The psychological mechanisms at play make interesting speculation in such cases. Was she merely a spiteful little monster, or did she believe in accordance with the superstitions of her time that the servant’s curses had effect, and suffer real afflictions that ensued upon this belief? Can we see her in the end as a creature necessarily produced by her nation in its troubled hour, unmoored as it was by the political and religious dislocations of the Glorious Revolution, gnawed by famine, and hurtling towards an unwilling union with England? (The bizarre execution of an Edinburgh university student for blasphemy also unfolded in 1696-1697.)
We leave such speculations to the reader as we plunge into the onset of supernatural doings in these environs almost a year before the consequent executions — via a 1698 pamphlet titled “A True Narrative of the Sufferings and Relief of a Young Girle Strangely Molested, by Evil Spirits and their Instruments, in the West”...
(Excerpt) Read more at executedtoday.com ...
What also floats in water?
Small rocks.
It’s a fair cop.
Very small rocks
1697? Paisley was more a 1967 thing...
Or, maybe they were real witches. Just because many people were falsely accused doesn’t mean they all were.
There are millions of witches in America today.
Young black women are leaving Christianity and embracing African witchcraft in digital covens.
The founder of BLM admitted on Youtube she was a witch. She calls up dead spirits to help her. That’s why she says “Say their name”.
Back then they had a fail-safe test to smoke out witches. They were tied up in a certain fashion and thrown in the water. If they sank and drown, they were innocent. If they floated, they were witches and executed.
Sadly at that time, “Spectral Evidence” was still legal in British Law Courts.
The primary English law about witchcraft was the so-called Witchcraft Act of 1604, actually An Act against Conjuration, Witchcraft and Dealing with Evil and Wicked Spirits. This made witchcraft a felony; a witch convicted of a minor offense could receive a year in prison, but any witch accused and found guilty a second time was sentenced to death. [To read the Act, see this 2008 conference volume Witchcraft and the Act of 1604, page 237-239.]

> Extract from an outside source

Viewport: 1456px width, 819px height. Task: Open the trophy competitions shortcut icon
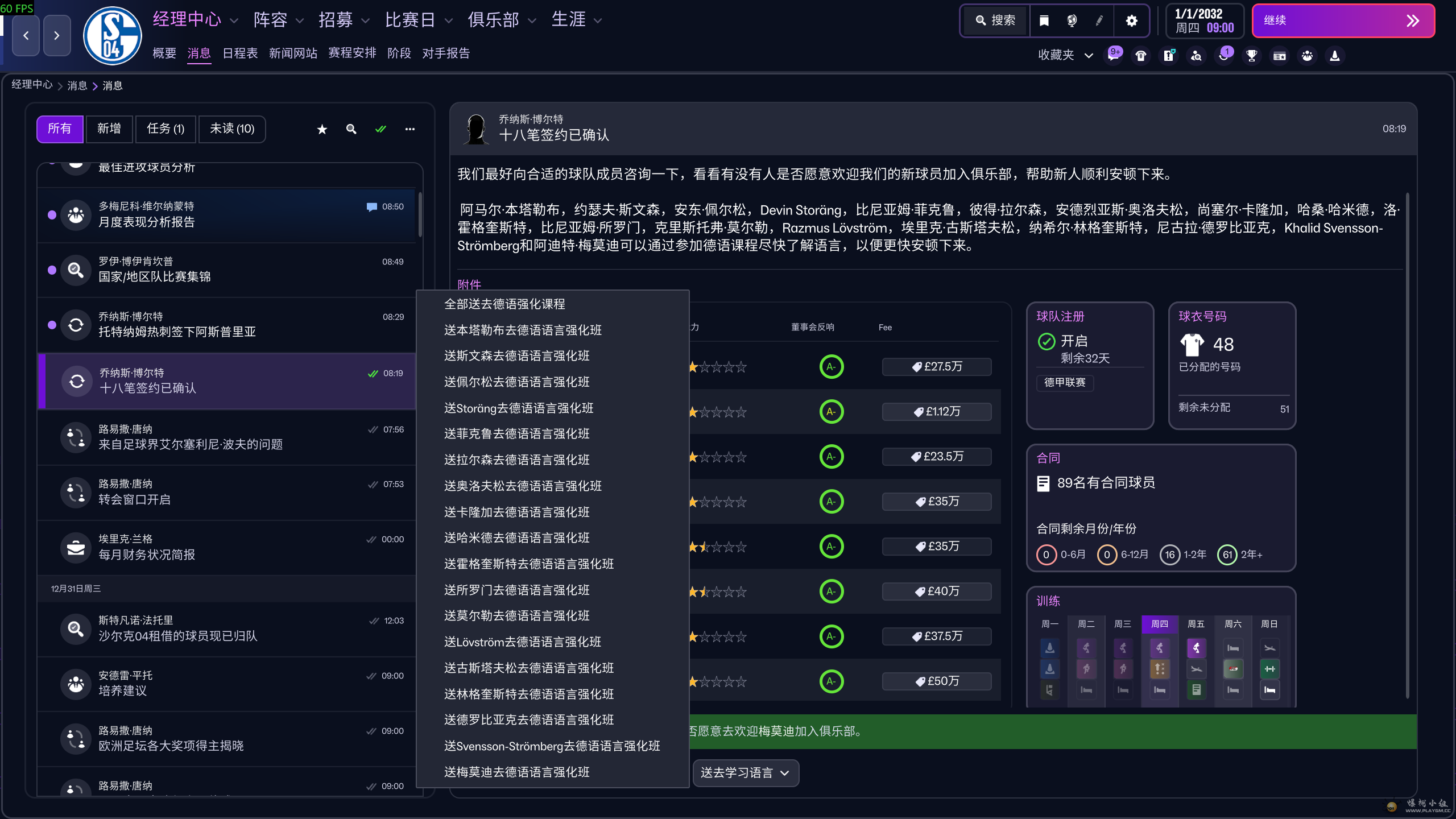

Interesting that in the New England Witch Trials, those who were accused and pleaded “Guilty” were fined and given prison time.
Those accused and pleaded “Not Guilty” and were found Guilty were hanged.
bfl
Crazy stuff. So glad my ancestors left Scotland, England and Northern Ireland about then. They landed in Massachusetts but were persecuted for having Christian worship in their homes.
Some then moved to Pennsylvania for greater freedom some moved to North Carolina for the same reason. From the Carolinas a lot of them later moved to Midwest because they didn’t want to have anything to do with slavery.